### GOAL OF THE EXERCISE
Answer these questions about the passage on supermarket delis and natural foods:
(a) What is the first side of the dual mission that perishable departments live with?
(b) What does the passage say the natural food industry is certainly not?
(c) Which natural foods market is within a five-minute drive of the writer's office?

### EXERCISE TEXT
▼▼▼

The perishable departments of supermarkets live with a dual mission. On the one hand, there is the bottom line. I know of no supermarket chain that doesn’t expect a deli to contribute to the chain’s overall profitability. On the other hand, however, deli and all perishable departments are charged with a second mission – to serve the entire store by both attracting consumers to shop and to position the store in the mind of the shopper.
If you haven’t been to Natural Products Expo recently, or ever, you may not understand what an enormous business the natural food industry has become. It’s certainly not Hippies in love beads and sandals. It is a big business and a big challenge.
It is a challenge because, typically, supermarkets react to changes in consumption patterns by simply shifting their product lines. If red meat is in and fat is a minor concern, delis will emphasize roast beef, pastrami, and corned beef and push the fried chicken. If the trend is toward dietary concerns, one will find lots of turkey and the hot chicken program will be emphasizing the rotisserie. In any case, astute supermarkets hold onto the business.
The natural foods movement, however, poses some unique challenges for the conventional supermarket or supercenter. First of all, an alternative purchasing venue exists. If I want a sandwich for lunch, within a five-minute drive of my office I can hit a supermarket deli, a Wild Oats natural foods market or several smaller health food stores that have set up juice bars and “deli” operations. Note that these are all retail operations that, like a supermarket deli, also offer foodservice components. Right away you see a distinction in the natural foods arena, and there are retailers across America that specialize in this type of cuisine. Supermarkets have no inherent claim on this product line.

▲▲▲

### RECORD EXCERPTS
▼▼▼

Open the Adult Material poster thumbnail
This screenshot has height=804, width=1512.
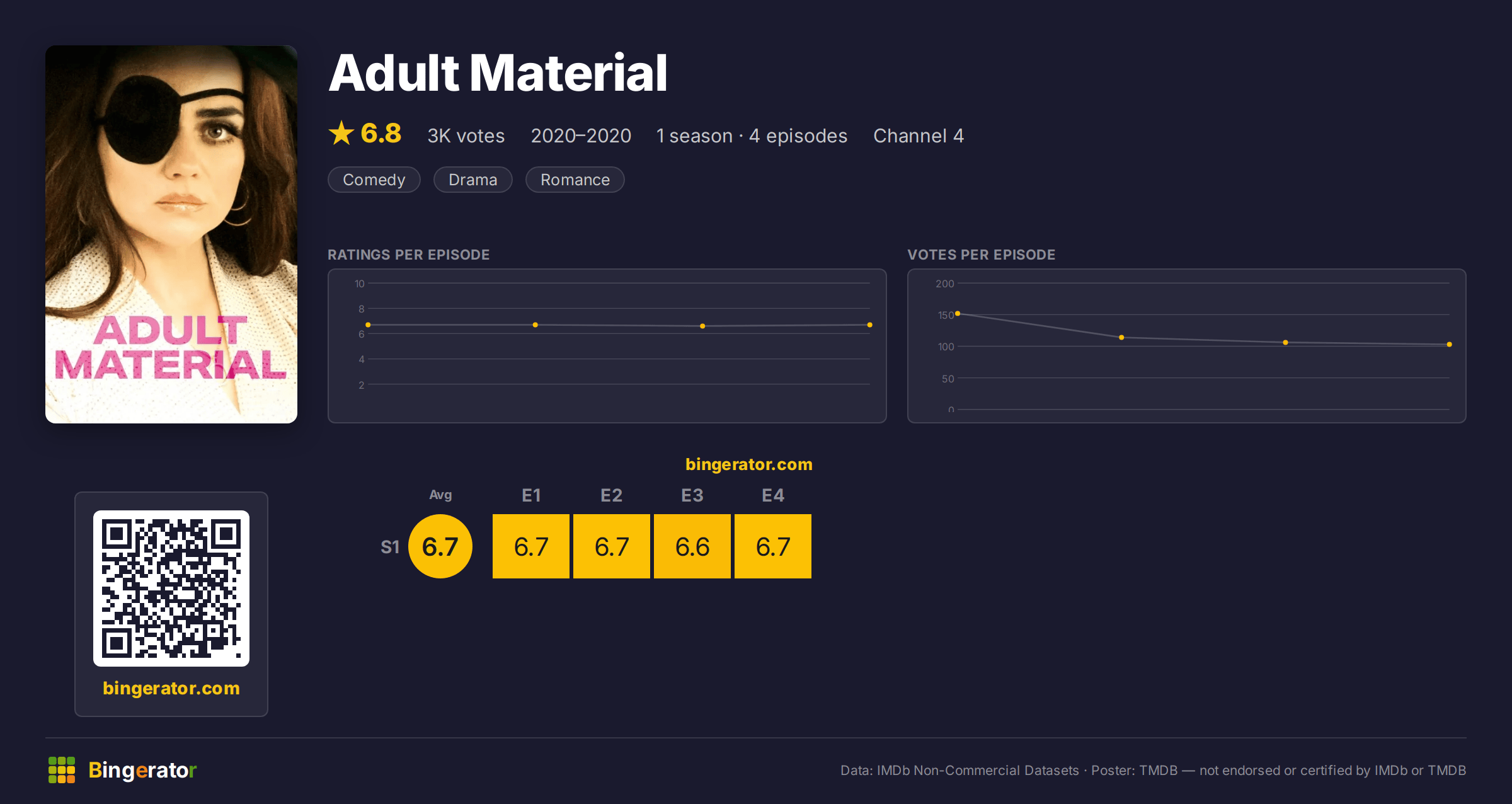[171, 234]
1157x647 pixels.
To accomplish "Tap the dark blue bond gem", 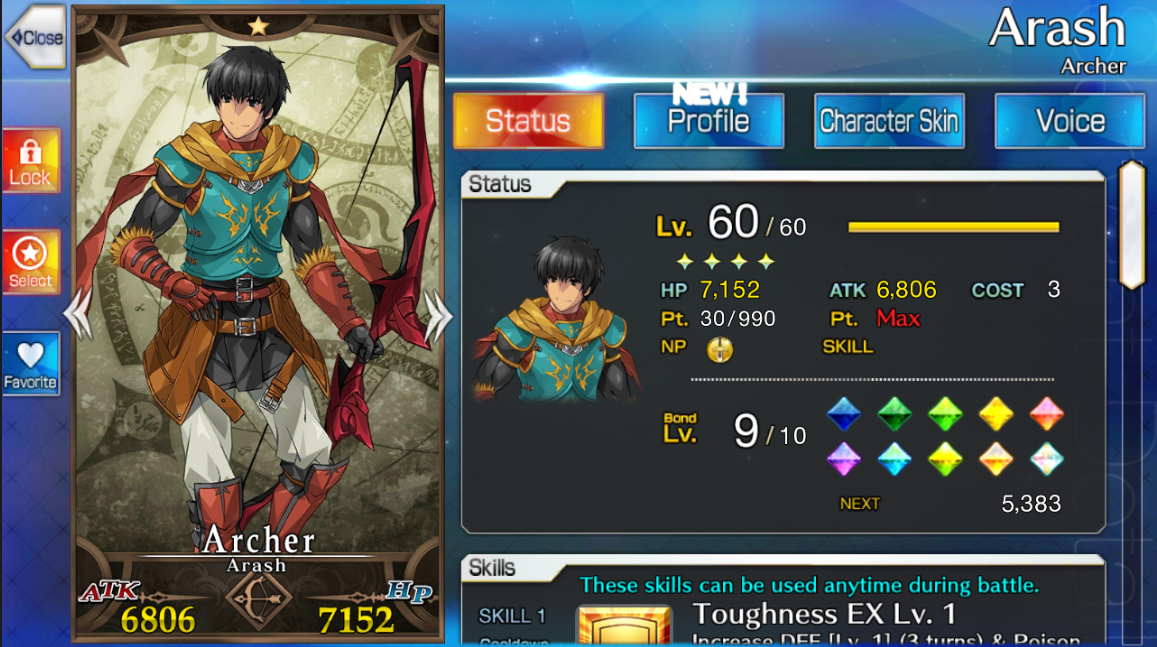I will [843, 414].

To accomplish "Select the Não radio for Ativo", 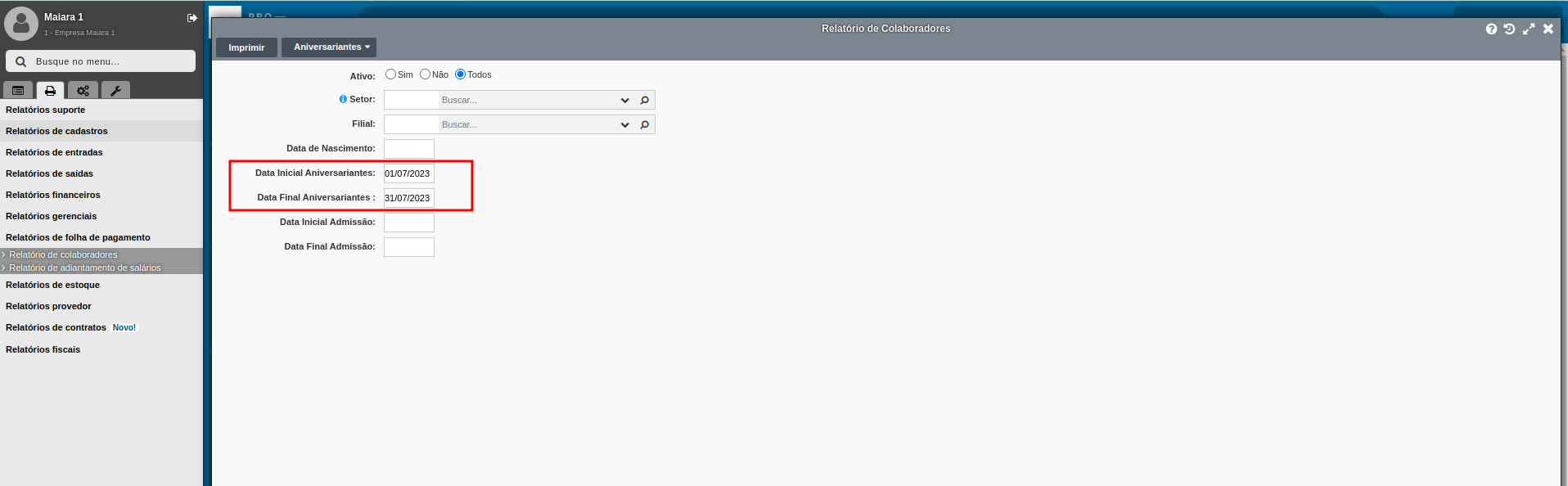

▲▲▲

### EXERCISE OUTPUT
(a) The bottom line.
(b) Hippies in love beads and sandals.
(c) A Wild Oats natural foods market.